Tillmanns betont, dass ein bloßer Verstoß gegen das Berufsrecht noch kein Straftatbestand sei: So seien Geschenke beispielsweise nicht an sich strafbar, sondern erst, wenn sie eine Gegenleistung für eine Pflichtverletzung seien. Genauso verhält es sich aus seiner Sicht mit der Zuweisung: Ein Verstoß gegen das Empfehlungsverbot ist aus seiner Sicht zunächst nur ein Verstoß gegen die Berufsordnung und kein Straftatbestand – zumindest solange die Empfehlung nicht an eine Gegenleistung geknüpft ist.

Tillmanns räumt ein, dass diese Sichtweise sehr dogmatisch sei und sich die Staatsanwaltschaften jeden Fall sehr genau anschauen würden. Womöglich würde schon die Quantität als Indiz für eine Unrechtsvereinbarung gesehen. Aber per se sei keine Strafbarkeit gegeben – anders als bei Zuweisungsprämien.

Der Druck bei den Ermittlungsbehörden ist aus seiner Sicht groß: „In Bayern gibt es Schwerpunktstaatsanwaltschaften mit sechs eingestellten Staatsanwälten, die schon mit den Füßen scharren.“ Der Frust bei den Ermittlungsbehörden sei groß, sagt Tillmanns mit Blick auf die aktuellen Berichte über Zyto-Deals.

Bei Kooperationen unterscheidet Tillmanns zwischen verschiedenen Fallgruppen: Einige Kooperationen, etwa zwischen Ärzten und Krankenhäusern oder im Rahmen der integrierten Versorgung, seien im Anti-Korruptionsgesetz erwünscht. In anderen Fällen ist die Zusammenarbeit anderweitig freigegeben: Die Abgabe anwendungsfertiger Zytostatikazubereitungen und das Entlassmanagement nennt Tillmanns als Beispiel. Auch in diesen Fällen ist die Zusammenarbeit erlaubt.

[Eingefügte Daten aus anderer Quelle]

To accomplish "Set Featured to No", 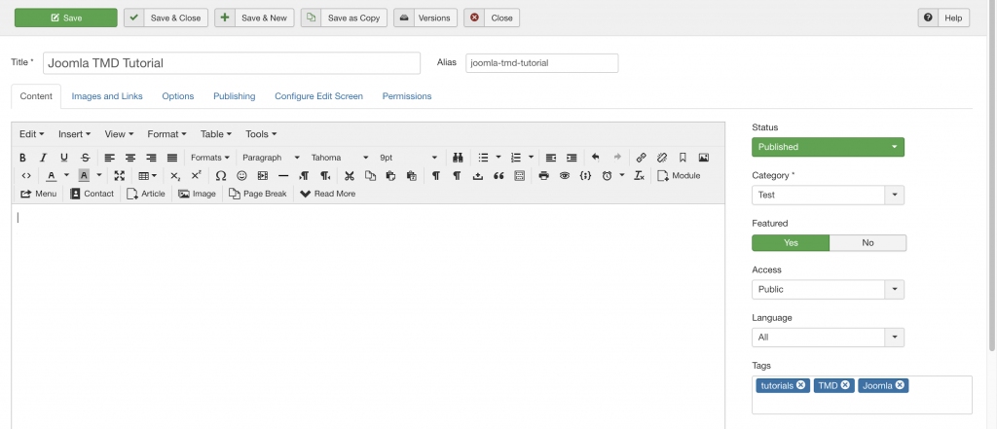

Schwieriger ist die Bewertung von Kooperationen, die nicht gesetzlich geregelt sind, etwa die Vermietung von Praxisräumen deutlich unter dem marktüblichen Zins. Aus Tillmanns Sicht muss man dann die Frage stellen, wo die Gegenleistung liegt. Ist es in diesem Fall nur die Hoffnung, dass mehr Patienten in die Apotheke kommen, ist die Vermietung seiner Meinung nach vielleicht ein Verstoß gegen das Berufsrecht, aber nicht strafrechtlich sanktionierbar. Auch Darlehen von Apothekern an Ärzte seien möglich – „nur nicht als Gegenleistung dafür, dass der Arzt Rezepte zuweist oder Patienten in die Apotheke schickt“, so Tillmanns.

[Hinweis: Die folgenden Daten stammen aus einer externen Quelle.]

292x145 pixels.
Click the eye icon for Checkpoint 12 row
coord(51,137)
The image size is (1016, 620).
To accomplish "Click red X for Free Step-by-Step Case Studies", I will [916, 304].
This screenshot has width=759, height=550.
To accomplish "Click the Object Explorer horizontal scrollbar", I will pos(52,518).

Er empfiehlt, unbedingt das Äquivalenzprinzip zu beachten, also die Angemessenheit der Gegenleistung. Denn nicht jeder Verstoß sei automatisch strafrechtsrelevant und werde sanktioniert. Wichtig sei Transparenz. Umgehungsmodelle seien schließlich ein wichtiges Indiz für eine Unrechtsvereinbarung. Tillmanns empfiehlt Augenmaß.